* DATA IN THIS EXERCISE:
_ _ _ _ _ _ _
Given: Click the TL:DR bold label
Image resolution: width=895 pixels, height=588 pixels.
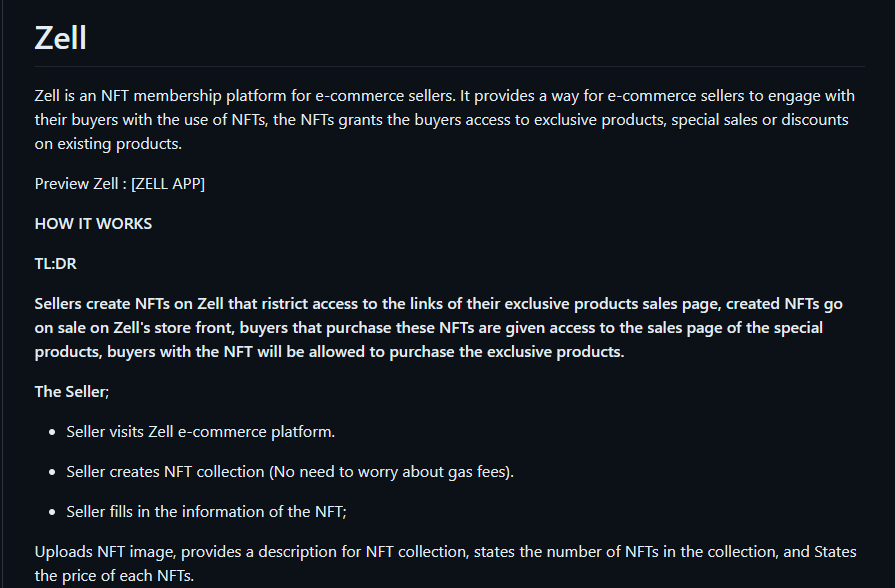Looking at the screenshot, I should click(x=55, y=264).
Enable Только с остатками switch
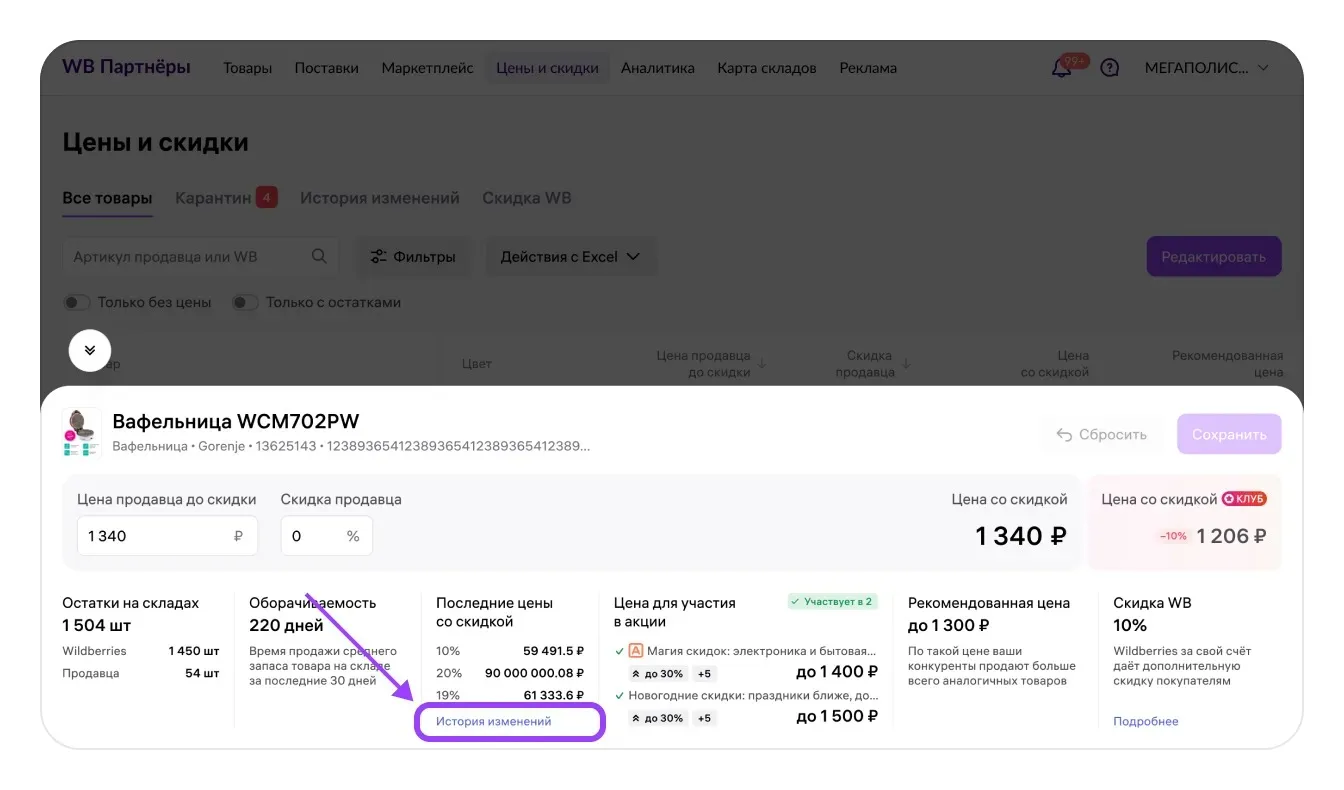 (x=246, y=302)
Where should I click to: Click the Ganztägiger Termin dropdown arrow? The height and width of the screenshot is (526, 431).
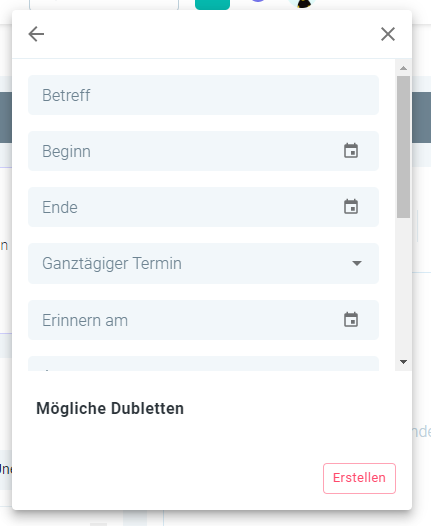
_ _ _ _ _ _ _
* INSTRUCTIONS TO FOLLOW: The job is to set down the whole listing exactly, excluding any images.

* WRITTEN ANSWER:
Given: Click the TL:DR bold label
Image resolution: width=895 pixels, height=588 pixels.
Looking at the screenshot, I should click(x=55, y=264).
Enable Только с остатками switch
 (x=246, y=302)
Where should I click to: Click the Ganztägiger Termin dropdown arrow? The height and width of the screenshot is (526, 431).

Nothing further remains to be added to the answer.